Your whole answer should be the number of lines in the material below that include the word "each".

Input records →
╭──
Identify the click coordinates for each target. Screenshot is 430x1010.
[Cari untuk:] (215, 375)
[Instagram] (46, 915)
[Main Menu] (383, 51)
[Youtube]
╰──
╭──
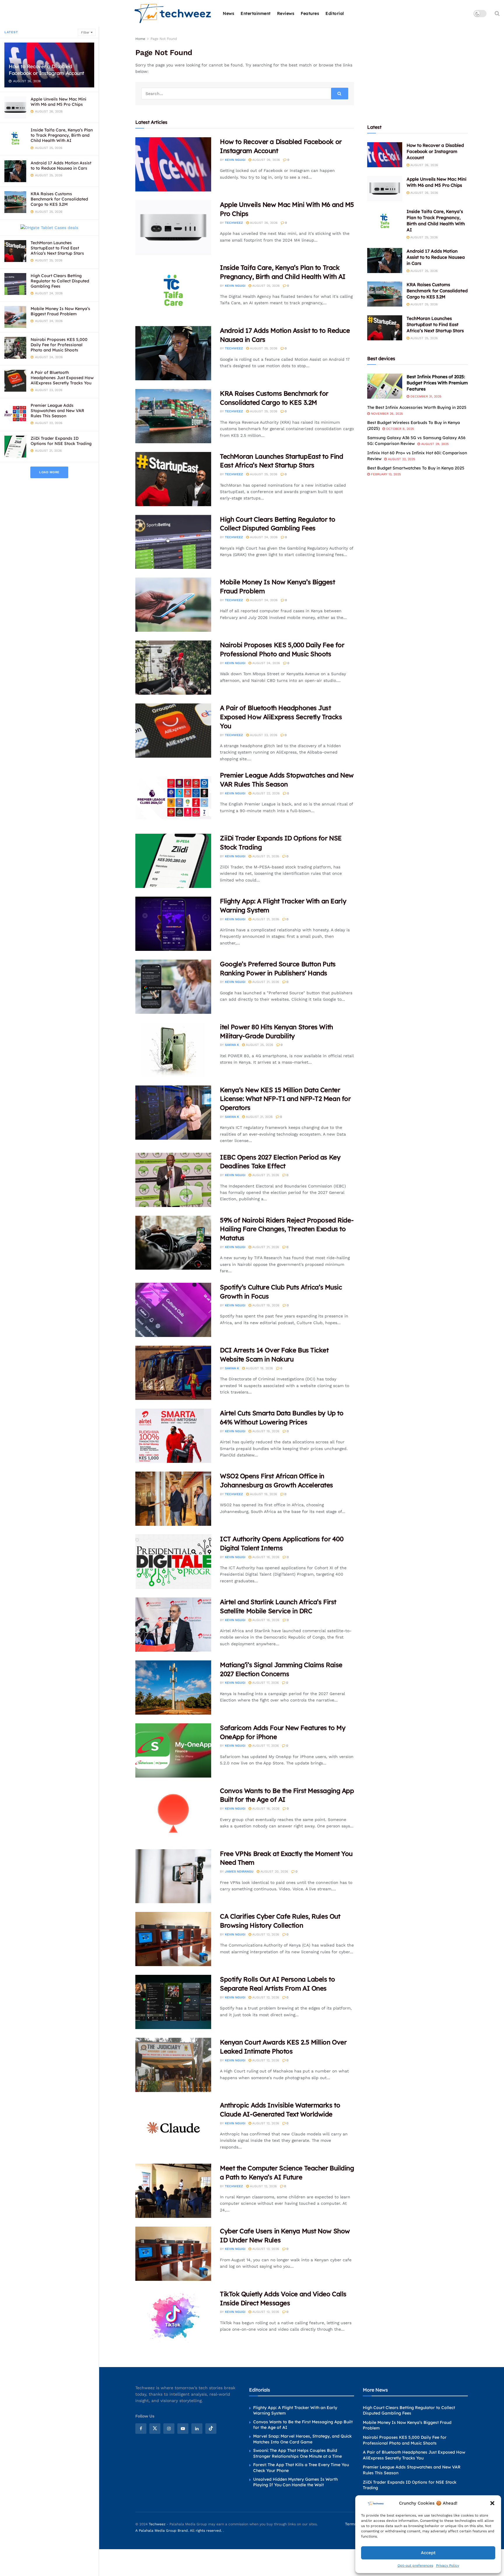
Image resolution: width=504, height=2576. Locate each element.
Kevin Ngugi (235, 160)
╰──
Your response → 2